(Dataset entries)
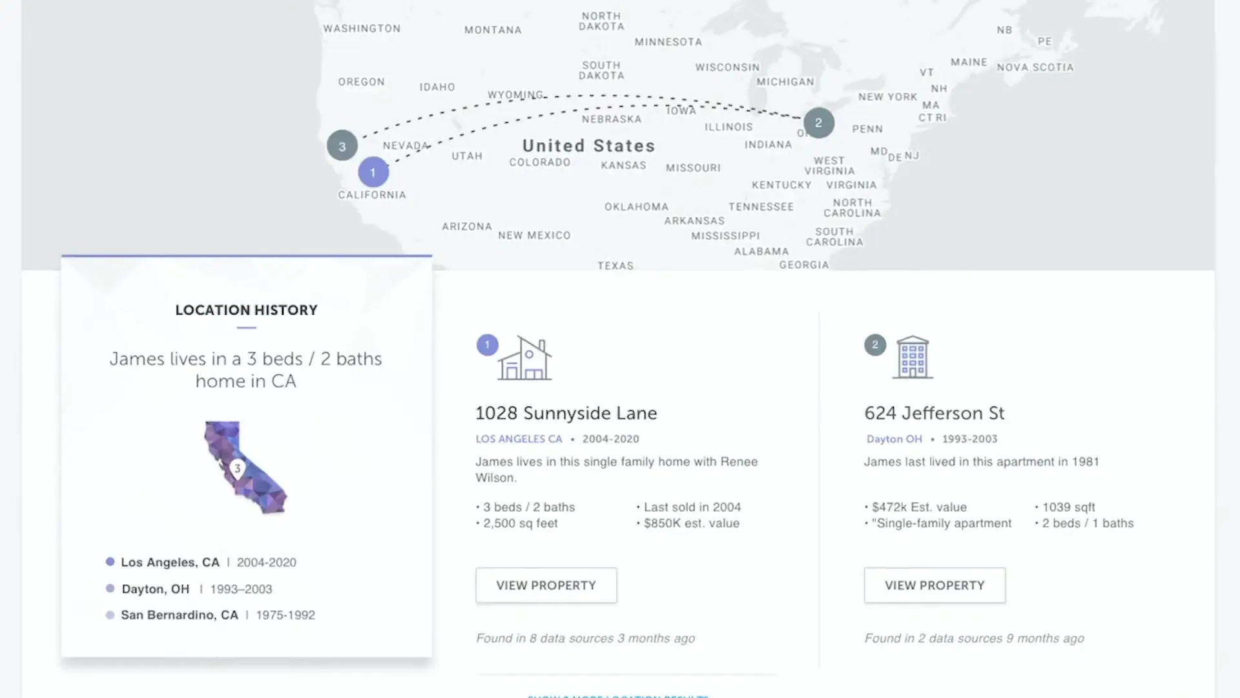
Task: Expand property details for 624 Jefferson St
Action: pyautogui.click(x=935, y=586)
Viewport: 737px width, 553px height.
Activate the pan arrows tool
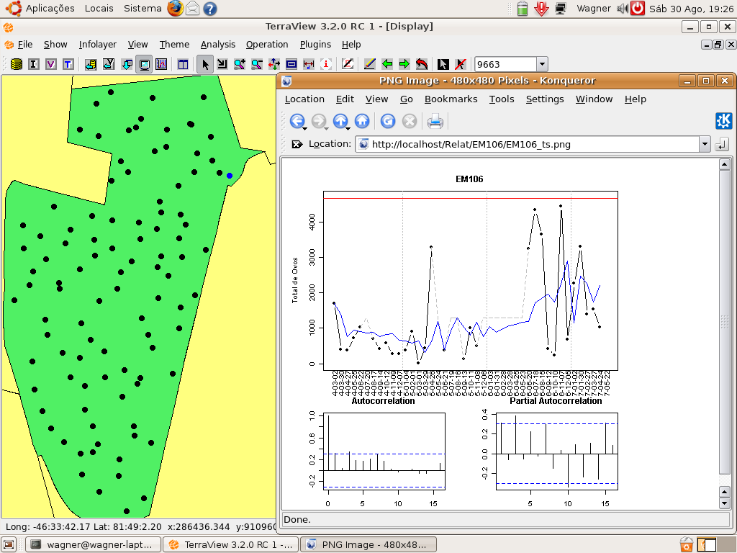pos(274,64)
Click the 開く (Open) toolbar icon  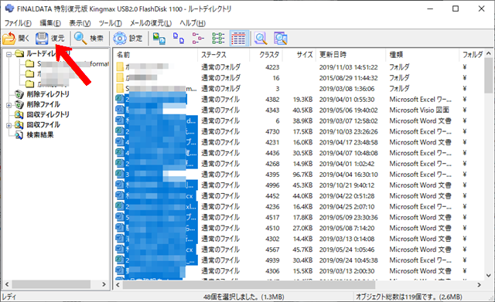[9, 38]
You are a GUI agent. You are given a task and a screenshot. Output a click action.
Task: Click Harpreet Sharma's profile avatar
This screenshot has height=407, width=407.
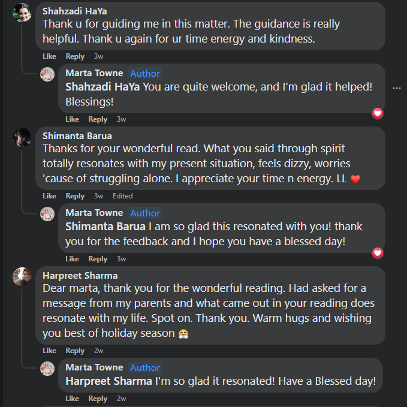pyautogui.click(x=22, y=276)
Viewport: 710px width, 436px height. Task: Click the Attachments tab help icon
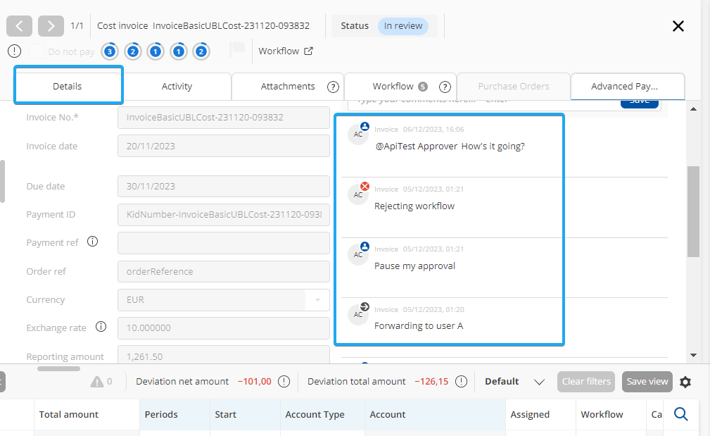[334, 87]
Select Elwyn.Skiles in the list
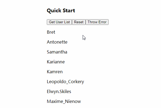This screenshot has height=108, width=161. 59,92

**Task details**. Give back exactly the lines from the line with "This screenshot has height=407, width=407." through the final line of the entries above, and keep pictures out of the copy.

**Problem solution**.
This screenshot has height=407, width=407.
pyautogui.click(x=22, y=276)
Viewport: 710px width, 436px height. Task: Click the Attachments tab help icon
[334, 87]
Select Elwyn.Skiles in the list
This screenshot has height=108, width=161. 59,92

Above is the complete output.